However, despite the problems, the results show that there is potential in the BLR model and that the parameters in many cases seems to be trained in the right direction. For instance, in the first two parameters it is possible to distinguish results that align with the theory, with a negative value for the first and a positive value for the second parameter respectively. Since healthy people are more likely to have a higher frequency of fixations, as well as shorter fixations, these parameter values appear to have been trained in the correct direction.
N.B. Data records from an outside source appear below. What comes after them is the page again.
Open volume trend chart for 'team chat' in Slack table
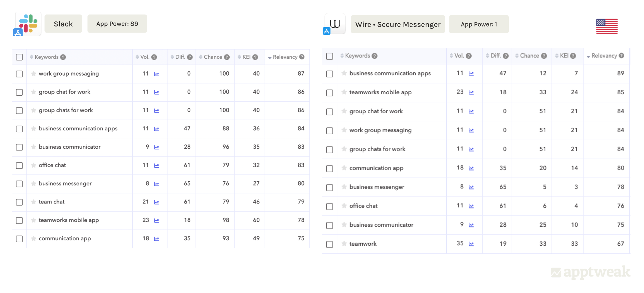This screenshot has height=293, width=644. pos(156,202)

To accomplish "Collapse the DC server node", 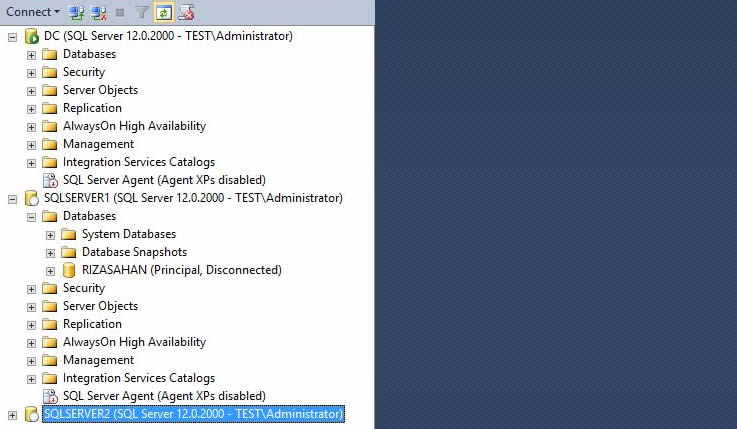I will tap(12, 36).

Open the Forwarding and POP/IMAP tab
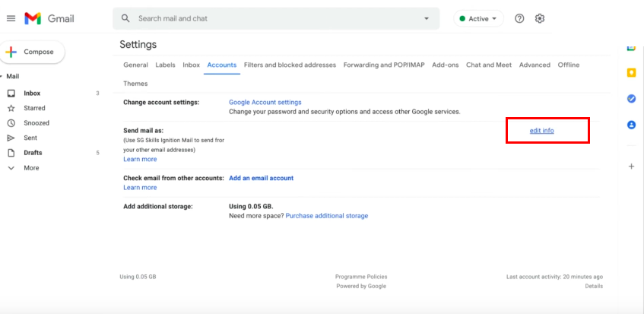tap(384, 65)
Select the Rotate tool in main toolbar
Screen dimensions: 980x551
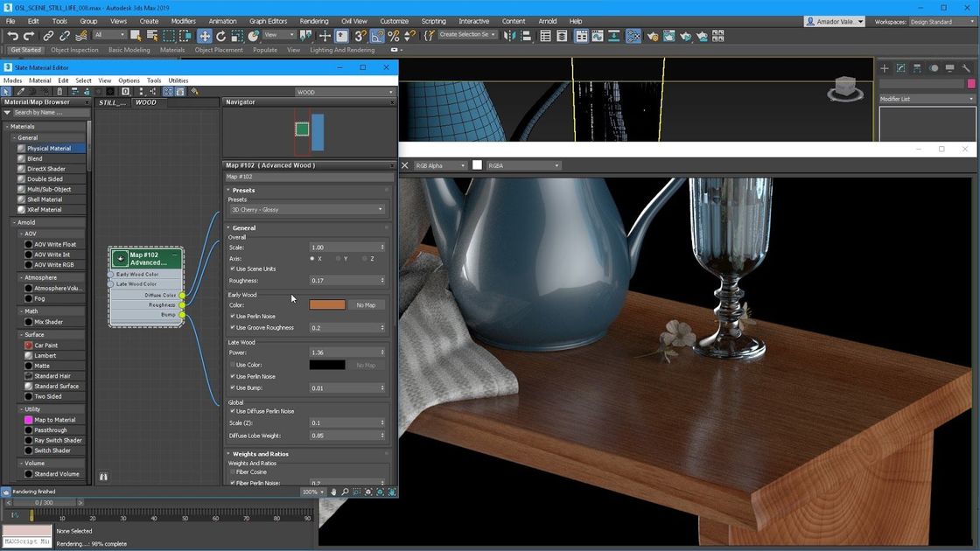point(221,36)
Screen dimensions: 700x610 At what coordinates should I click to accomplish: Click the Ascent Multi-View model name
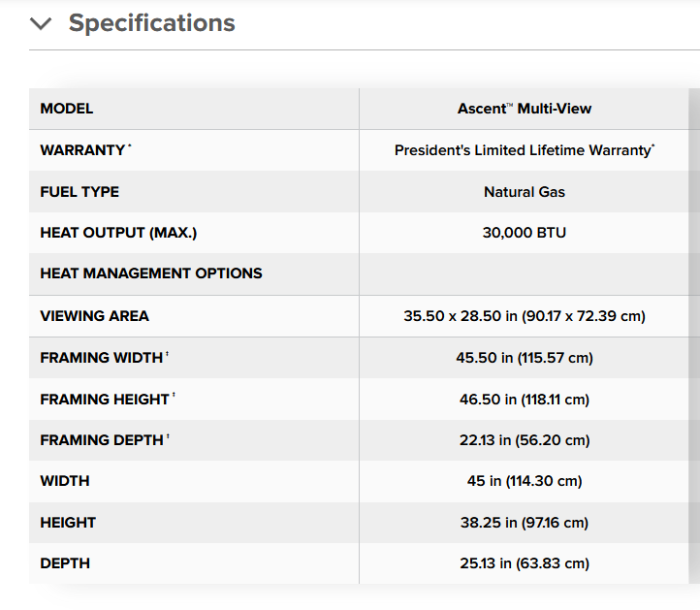coord(524,109)

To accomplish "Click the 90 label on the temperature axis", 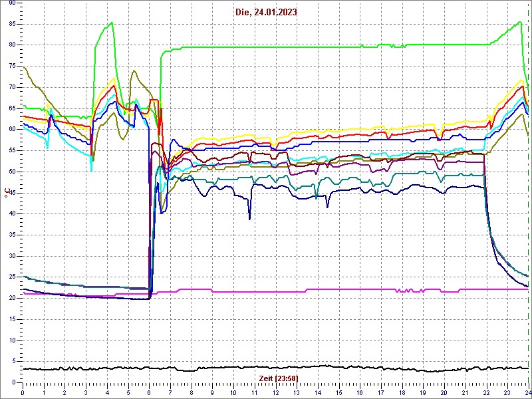I will [x=12, y=4].
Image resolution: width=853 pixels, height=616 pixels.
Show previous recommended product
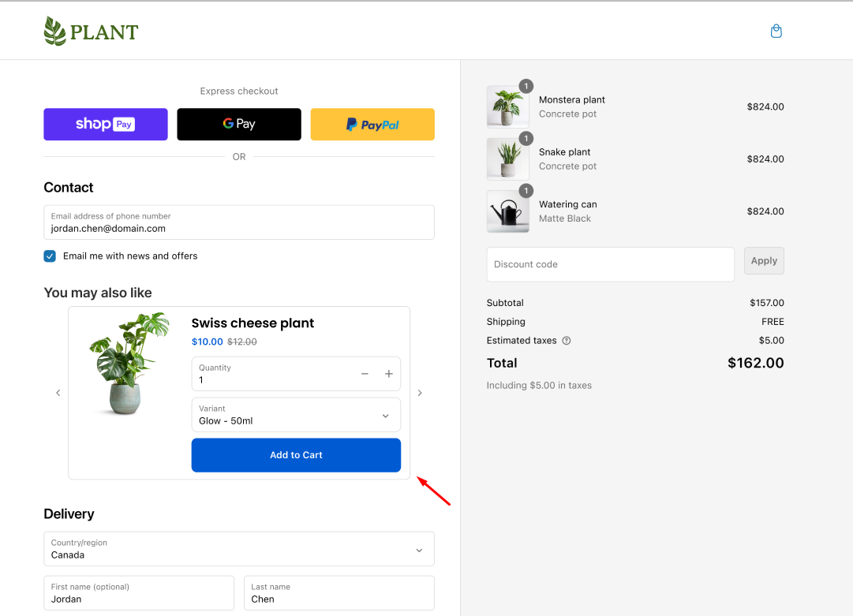58,393
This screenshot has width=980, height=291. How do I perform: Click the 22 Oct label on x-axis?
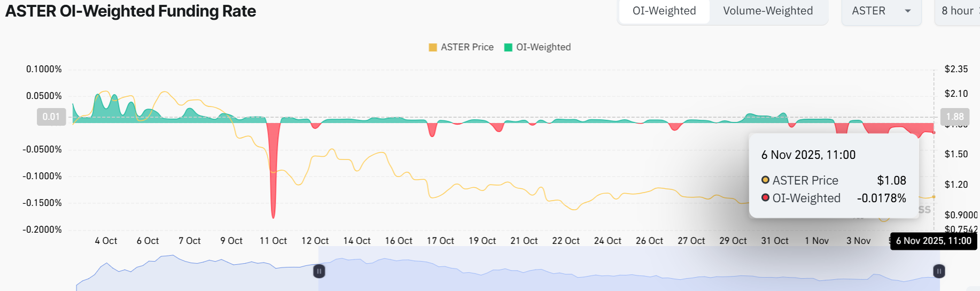coord(565,241)
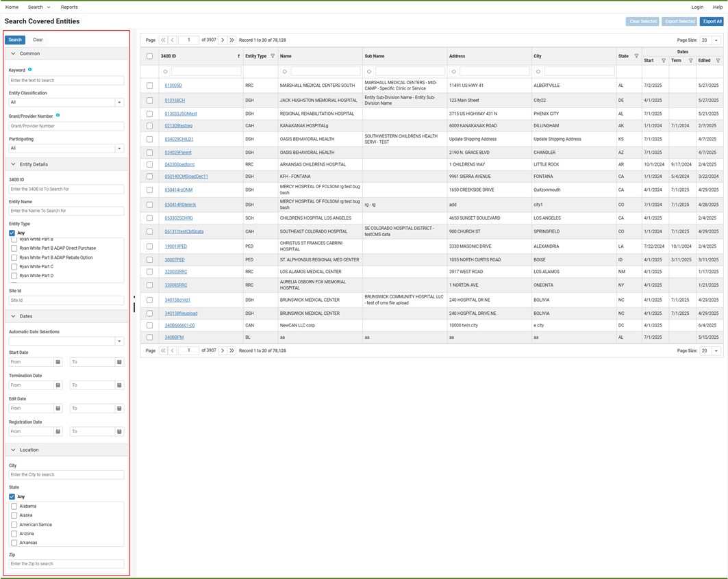Uncheck the 'Any' Entity Type checkbox
This screenshot has width=728, height=579.
[12, 233]
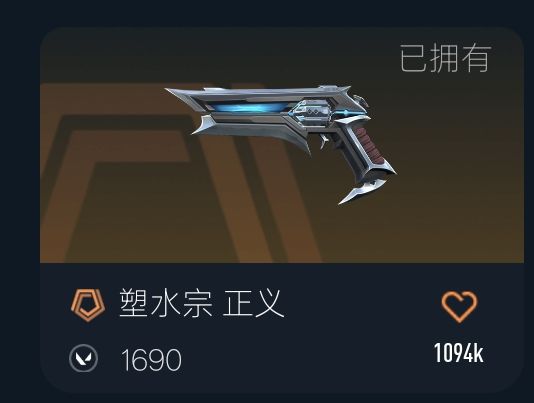
Task: Select the skin name 塑水宗 正义
Action: pyautogui.click(x=202, y=303)
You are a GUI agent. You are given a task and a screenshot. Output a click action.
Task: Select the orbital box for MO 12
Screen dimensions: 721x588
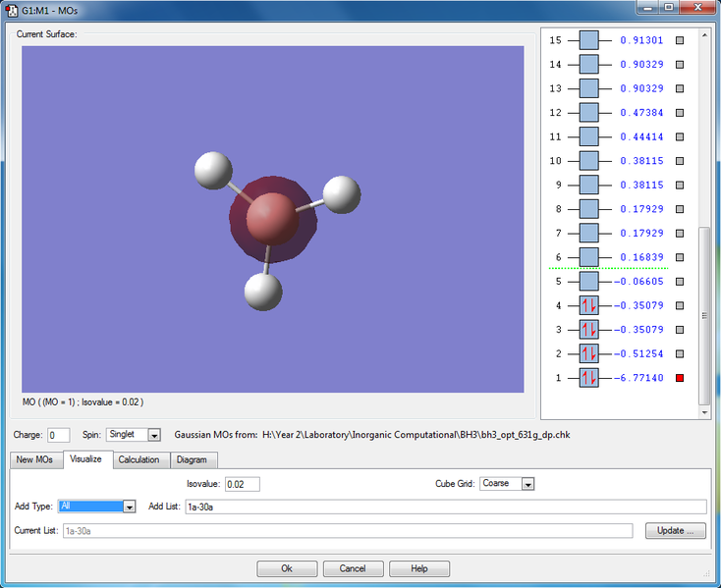pos(588,113)
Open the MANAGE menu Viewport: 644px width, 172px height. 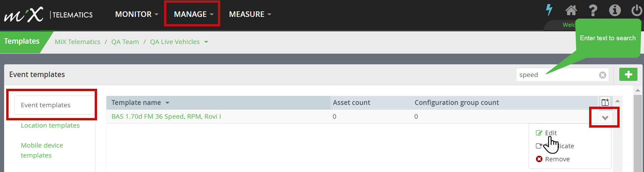(194, 14)
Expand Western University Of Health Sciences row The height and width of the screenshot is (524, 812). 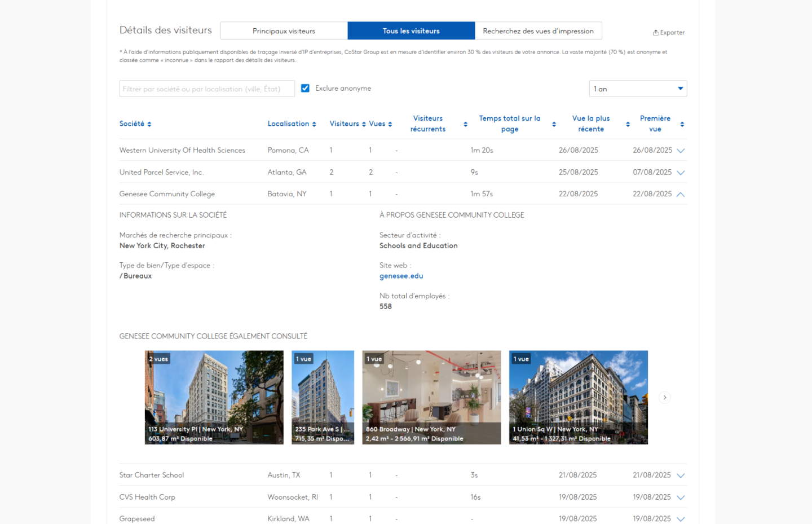[681, 151]
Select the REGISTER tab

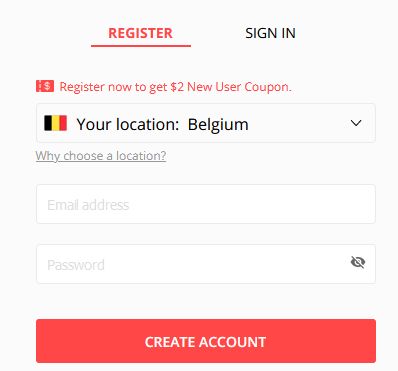pos(140,33)
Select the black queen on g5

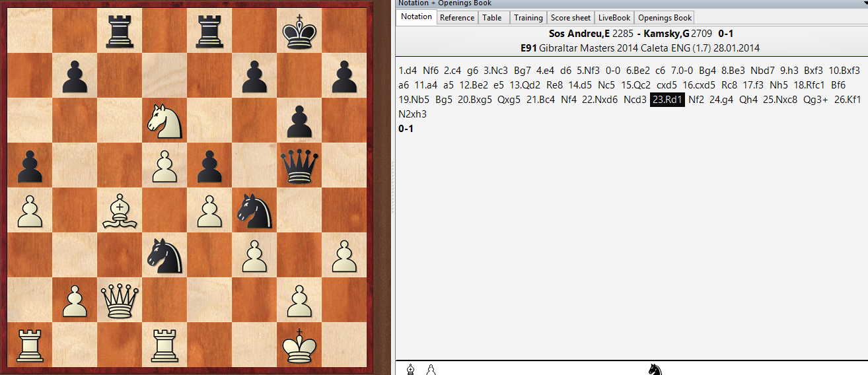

Also, the average accuracy is well above the baseline, which indicates that gaze data could provide valuable insight to dementia diagnostics.

In order to answer the first problem statement when using this model, it is unfortunately not possible to exceed an accuracy over baseline with a significance level of 0.05. However, with a larger and more reliable data set, it is possible that this could be achieved. If improved data could be obtained, the model could be tested again and a more informed answer to this question could be given.

B. Method

Furthermore, the method used in order to classify eye features is considered to be appropriate. To use a BLR model in the field of diagnostics is a valid approach when trying to discover new patterns. However, in order to let the algorithm find new patterns or correlations, many more features have to be used. There are several additions that can be made on the method in order for the classification to improve. A Speech-to-Text algorithm can be used to complement the eye tracking data to capture some linguistic features that eye tracking cannot. The converted audio recordings can then be parsed into features and used in the BLR algorithm. Furthermore, with a higher eye tracking device frequency, more subtle oculomotor events can be detected. Subtle deviations in the oculomotor system such as microsaccades and intrusions are shown to differ with MCI, and would be interesting to use as features.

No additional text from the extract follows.